In a typical MPV reduction of aldehydes over acid-base site pairs of Lewis acid metal-substituted zeolites (e.g., Sn-beta) [51, 52], the proton of the alcohol is abstracted by the basic site while the Lewis acid center coordinates the conjugate base of the alcohol (alkoxide ion) and the aldehyde in an octahedral geometry. The ensuing direct hydride transfer from the alkoxide ion to the aldehyde proceeds via a six-member-ring transition state. On Fe(II)-plN₄ and Zn(II)-plN₄, however, the Fe and Zn atoms cannot coordinate both reactants at the same time due to steric hindrance from the rigid geometry of the metal-N₄ site. Nevertheless, the reduction of FF can proceed on both Fe(II)-plN₄ and Zn(II)-plN₄ by a non-typical MPV mechanism. We have identified two such pathways, one with FF and another with isopropanol (IPA) coordinated to the metal center, respectively referred to as pathway 1 (P1) and pathway 2 (P2) in Fig. 3d.

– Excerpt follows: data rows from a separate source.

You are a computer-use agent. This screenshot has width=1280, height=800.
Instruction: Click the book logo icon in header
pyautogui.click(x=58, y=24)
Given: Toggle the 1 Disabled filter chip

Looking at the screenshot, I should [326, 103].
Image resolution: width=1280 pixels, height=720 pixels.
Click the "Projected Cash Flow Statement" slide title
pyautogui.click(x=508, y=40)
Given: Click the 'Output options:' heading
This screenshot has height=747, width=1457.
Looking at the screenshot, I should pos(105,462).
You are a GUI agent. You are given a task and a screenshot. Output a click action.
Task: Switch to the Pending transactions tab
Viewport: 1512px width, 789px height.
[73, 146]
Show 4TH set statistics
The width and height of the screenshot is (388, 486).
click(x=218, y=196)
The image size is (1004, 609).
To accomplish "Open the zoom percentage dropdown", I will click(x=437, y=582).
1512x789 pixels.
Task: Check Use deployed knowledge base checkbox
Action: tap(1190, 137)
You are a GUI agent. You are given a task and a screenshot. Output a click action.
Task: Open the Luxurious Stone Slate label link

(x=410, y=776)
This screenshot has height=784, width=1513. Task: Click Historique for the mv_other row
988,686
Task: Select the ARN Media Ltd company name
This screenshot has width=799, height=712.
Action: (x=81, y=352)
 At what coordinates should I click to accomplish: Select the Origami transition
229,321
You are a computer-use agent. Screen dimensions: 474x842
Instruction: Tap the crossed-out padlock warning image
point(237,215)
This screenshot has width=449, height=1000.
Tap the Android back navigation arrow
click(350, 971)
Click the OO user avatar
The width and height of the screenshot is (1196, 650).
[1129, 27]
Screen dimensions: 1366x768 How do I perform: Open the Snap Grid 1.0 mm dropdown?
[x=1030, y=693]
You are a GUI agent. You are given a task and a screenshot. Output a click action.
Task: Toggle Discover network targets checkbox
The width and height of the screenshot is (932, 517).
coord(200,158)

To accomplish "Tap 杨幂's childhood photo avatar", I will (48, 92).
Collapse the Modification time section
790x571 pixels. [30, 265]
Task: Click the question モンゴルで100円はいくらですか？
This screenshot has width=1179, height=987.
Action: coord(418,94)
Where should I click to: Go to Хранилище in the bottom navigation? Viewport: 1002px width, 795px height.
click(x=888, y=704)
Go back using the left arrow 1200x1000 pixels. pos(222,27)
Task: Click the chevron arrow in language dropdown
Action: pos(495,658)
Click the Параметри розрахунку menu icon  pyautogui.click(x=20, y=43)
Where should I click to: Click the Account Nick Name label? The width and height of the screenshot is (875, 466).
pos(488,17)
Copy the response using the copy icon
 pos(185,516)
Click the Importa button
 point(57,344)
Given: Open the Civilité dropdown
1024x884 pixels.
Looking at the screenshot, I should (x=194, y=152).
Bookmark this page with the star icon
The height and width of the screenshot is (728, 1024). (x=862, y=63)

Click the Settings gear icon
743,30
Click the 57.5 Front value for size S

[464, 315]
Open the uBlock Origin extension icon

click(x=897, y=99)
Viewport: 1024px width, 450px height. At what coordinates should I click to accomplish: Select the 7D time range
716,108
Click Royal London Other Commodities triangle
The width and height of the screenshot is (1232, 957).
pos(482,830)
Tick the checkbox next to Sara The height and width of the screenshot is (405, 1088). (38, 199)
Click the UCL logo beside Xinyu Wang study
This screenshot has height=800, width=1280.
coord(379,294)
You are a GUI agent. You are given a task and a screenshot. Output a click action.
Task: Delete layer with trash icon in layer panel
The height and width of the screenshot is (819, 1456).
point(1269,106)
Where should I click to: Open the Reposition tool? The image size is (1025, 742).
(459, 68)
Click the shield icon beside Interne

In both cases, the reduction proceeds through a single transition state in which the proton and the α-hydride transfer from IPA to FF in a coordinated manner, leading to FA and acetone (ACE). The optimized geometries of the intermediates and transition states are shown in Figures S15 and S16. The corresponding Gibbs free energy profiles are shown in Figs. 3f and g. The energy span of P2 (ca. 1.4 eV for both Fe(II) and Zn(II)) is somewhat greater than that of P1 (ca. 1.2 eV for both Fe(II) and Zn(II)), mainly because when IPA coordinates to the metal, FF physisorbs on the carbon support more strongly than IPA does when the situation is reversed (viz. FF coordinated to the metal) but without a commensurate stabilization of the corresponding transition state. Irrespective of the non-typical MPV pathway, however, the similar Fe(II)-plN₄ and Zn(II)-plN₄ activities are in stark contrast to our experimental data, which show a very low activity of Zn, and suggest that Fe(II)-plN₄ might not be the active site responsible for the higher activity of Fe-ZIF-8-800, as shown in Fig. 3a and Table S10.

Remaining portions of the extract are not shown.